■ TASK DIRECTIONS ■
Going through the lines below, tally those that include "indicator", and give only the number.

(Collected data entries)

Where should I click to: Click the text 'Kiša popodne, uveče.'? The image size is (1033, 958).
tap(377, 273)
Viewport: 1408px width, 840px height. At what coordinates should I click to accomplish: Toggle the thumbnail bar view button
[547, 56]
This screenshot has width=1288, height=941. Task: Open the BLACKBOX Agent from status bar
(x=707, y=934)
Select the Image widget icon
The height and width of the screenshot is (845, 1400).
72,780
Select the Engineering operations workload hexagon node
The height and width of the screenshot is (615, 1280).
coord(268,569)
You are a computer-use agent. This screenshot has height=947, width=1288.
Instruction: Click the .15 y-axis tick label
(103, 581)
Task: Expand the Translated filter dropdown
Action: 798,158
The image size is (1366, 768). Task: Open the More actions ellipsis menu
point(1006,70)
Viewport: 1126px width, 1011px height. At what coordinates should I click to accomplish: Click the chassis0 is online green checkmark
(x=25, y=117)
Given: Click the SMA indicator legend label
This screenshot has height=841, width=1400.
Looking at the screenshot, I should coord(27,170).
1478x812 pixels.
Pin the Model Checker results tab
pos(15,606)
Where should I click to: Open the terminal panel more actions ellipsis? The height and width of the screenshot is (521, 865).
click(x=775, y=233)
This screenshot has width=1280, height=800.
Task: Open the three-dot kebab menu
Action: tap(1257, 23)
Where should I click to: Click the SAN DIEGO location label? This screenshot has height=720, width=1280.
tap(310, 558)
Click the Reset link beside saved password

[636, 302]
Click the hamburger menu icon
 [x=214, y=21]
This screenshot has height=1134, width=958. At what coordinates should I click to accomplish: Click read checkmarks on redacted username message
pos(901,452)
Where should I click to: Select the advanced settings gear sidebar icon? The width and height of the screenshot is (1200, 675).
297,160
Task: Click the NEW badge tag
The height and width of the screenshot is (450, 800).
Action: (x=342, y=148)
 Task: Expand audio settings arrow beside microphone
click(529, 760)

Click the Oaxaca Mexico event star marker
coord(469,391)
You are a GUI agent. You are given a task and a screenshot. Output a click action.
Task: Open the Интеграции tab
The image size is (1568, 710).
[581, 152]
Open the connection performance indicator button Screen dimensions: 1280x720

■ ANSWER TO THIS EXERCISE ■
2